(Pixel coordinate grounding data)
········

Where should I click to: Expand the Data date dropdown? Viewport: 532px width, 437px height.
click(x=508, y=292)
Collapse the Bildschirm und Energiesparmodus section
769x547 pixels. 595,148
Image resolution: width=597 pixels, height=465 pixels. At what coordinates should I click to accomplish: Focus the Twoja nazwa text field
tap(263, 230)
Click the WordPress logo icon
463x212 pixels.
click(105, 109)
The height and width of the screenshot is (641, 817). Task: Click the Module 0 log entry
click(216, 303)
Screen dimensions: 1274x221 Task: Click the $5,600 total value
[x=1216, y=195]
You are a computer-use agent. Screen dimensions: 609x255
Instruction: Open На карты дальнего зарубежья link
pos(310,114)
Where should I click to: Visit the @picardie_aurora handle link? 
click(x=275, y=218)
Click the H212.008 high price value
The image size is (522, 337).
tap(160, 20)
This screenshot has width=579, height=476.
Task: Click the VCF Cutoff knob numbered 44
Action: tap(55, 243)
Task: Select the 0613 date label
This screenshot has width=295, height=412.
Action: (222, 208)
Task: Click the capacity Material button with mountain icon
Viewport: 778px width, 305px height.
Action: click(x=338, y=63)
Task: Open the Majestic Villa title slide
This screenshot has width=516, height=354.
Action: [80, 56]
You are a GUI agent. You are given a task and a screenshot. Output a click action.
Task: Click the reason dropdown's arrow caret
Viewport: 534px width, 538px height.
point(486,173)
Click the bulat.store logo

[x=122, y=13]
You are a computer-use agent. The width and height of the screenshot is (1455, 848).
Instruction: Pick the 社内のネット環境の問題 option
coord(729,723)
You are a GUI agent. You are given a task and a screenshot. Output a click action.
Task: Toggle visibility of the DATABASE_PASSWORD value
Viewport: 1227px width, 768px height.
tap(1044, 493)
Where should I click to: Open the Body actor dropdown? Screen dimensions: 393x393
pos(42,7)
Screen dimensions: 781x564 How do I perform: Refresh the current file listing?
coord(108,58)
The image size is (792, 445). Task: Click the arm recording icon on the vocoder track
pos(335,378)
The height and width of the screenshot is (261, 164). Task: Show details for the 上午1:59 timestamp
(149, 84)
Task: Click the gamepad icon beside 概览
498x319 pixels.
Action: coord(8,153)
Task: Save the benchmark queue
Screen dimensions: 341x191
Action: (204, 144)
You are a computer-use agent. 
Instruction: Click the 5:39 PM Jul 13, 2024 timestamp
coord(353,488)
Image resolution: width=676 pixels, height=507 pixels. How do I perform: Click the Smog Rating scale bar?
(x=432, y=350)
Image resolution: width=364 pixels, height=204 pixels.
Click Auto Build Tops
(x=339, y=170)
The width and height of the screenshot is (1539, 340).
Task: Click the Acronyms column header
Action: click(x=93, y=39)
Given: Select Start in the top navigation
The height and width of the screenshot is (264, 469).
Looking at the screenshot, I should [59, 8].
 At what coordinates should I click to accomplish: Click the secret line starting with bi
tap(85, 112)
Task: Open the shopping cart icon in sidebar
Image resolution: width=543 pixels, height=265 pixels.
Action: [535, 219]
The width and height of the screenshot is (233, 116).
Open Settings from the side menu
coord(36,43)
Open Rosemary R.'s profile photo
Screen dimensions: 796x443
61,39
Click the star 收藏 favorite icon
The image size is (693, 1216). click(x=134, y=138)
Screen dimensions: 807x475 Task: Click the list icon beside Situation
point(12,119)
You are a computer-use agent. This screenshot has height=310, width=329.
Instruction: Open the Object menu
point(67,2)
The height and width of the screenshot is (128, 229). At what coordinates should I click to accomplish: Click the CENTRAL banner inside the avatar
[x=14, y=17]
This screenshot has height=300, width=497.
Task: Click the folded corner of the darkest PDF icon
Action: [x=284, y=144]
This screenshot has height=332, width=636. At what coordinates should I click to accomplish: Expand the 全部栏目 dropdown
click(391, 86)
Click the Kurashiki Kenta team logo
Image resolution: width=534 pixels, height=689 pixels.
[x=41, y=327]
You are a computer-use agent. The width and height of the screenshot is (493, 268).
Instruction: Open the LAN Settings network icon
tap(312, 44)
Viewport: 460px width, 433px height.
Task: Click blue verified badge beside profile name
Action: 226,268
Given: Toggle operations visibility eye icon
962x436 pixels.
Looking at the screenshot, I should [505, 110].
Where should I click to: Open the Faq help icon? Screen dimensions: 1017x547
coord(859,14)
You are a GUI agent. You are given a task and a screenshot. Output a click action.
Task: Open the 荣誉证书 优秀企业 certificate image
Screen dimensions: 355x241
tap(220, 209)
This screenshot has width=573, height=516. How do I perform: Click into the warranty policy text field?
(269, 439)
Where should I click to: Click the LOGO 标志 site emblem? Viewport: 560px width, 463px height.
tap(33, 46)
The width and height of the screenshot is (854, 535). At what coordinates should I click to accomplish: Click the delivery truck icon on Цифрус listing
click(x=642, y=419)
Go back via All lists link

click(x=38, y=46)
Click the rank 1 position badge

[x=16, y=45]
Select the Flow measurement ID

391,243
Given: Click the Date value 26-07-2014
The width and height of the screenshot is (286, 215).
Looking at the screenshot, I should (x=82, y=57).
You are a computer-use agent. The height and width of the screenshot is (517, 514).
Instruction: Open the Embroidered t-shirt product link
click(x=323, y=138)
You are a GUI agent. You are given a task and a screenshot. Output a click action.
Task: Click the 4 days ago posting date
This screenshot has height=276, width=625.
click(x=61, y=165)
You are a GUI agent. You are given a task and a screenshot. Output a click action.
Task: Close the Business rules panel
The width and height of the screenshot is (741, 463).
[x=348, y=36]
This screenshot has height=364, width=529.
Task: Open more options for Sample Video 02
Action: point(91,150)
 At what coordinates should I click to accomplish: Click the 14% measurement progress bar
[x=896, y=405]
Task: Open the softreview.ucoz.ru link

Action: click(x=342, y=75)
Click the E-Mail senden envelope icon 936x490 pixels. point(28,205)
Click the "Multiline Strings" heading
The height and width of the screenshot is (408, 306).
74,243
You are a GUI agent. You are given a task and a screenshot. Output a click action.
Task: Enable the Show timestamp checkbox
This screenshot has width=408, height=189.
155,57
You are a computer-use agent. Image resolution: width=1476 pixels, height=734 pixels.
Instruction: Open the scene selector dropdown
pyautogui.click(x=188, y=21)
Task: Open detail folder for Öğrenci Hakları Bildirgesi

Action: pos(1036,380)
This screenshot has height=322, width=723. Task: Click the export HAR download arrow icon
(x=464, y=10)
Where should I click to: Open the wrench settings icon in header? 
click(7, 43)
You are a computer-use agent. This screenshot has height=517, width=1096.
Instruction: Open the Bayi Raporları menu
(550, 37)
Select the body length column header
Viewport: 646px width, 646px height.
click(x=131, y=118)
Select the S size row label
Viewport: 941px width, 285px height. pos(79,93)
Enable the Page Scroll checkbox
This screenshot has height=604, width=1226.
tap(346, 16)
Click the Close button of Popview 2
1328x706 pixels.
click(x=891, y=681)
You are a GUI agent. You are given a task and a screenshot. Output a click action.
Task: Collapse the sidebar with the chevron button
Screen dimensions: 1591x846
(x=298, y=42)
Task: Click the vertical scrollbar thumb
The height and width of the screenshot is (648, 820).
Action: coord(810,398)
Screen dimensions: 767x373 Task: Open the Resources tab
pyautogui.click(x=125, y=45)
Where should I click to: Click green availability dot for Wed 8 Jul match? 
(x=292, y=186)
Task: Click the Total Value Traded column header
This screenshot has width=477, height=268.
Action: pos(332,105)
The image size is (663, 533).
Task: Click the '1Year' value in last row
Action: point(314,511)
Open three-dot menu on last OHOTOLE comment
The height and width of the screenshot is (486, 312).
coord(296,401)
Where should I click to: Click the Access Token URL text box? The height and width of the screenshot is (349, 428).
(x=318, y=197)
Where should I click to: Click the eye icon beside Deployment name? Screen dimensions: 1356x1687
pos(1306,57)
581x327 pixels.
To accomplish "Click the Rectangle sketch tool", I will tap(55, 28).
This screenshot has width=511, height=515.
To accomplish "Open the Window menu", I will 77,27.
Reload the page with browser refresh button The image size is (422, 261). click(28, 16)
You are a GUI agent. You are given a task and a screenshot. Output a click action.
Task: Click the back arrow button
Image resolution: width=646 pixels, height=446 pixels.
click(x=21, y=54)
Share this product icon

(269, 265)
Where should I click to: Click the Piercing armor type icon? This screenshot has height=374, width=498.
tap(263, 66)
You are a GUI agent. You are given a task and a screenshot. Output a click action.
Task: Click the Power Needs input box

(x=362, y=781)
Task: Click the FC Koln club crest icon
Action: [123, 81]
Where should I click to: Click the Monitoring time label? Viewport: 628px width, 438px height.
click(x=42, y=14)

········

▶ [Goal of the exercise] Transcribe the records above exactly, but only from the line that contains "This screenshot has width=477, height=268." through their final line, inclusive.

▶ [Solution below]
This screenshot has width=477, height=268.
Action: pos(332,105)
The image size is (663, 533).
Task: Click the '1Year' value in last row
Action: point(314,511)
Open three-dot menu on last OHOTOLE comment
The height and width of the screenshot is (486, 312).
coord(296,401)
Where should I click to: Click the Access Token URL text box? The height and width of the screenshot is (349, 428).
(x=318, y=197)
Where should I click to: Click the eye icon beside Deployment name? Screen dimensions: 1356x1687
pos(1306,57)
581x327 pixels.
To accomplish "Click the Rectangle sketch tool", I will tap(55, 28).
This screenshot has width=511, height=515.
To accomplish "Open the Window menu", I will 77,27.
Reload the page with browser refresh button The image size is (422, 261). click(28, 16)
You are a GUI agent. You are given a task and a screenshot. Output a click action.
Task: Click the back arrow button
Image resolution: width=646 pixels, height=446 pixels.
click(x=21, y=54)
Share this product icon

(269, 265)
Where should I click to: Click the Piercing armor type icon? This screenshot has height=374, width=498.
tap(263, 66)
You are a GUI agent. You are given a task and a screenshot. Output a click action.
Task: Click the Power Needs input box

(x=362, y=781)
Task: Click the FC Koln club crest icon
Action: [123, 81]
Where should I click to: Click the Monitoring time label? Viewport: 628px width, 438px height.
click(x=42, y=14)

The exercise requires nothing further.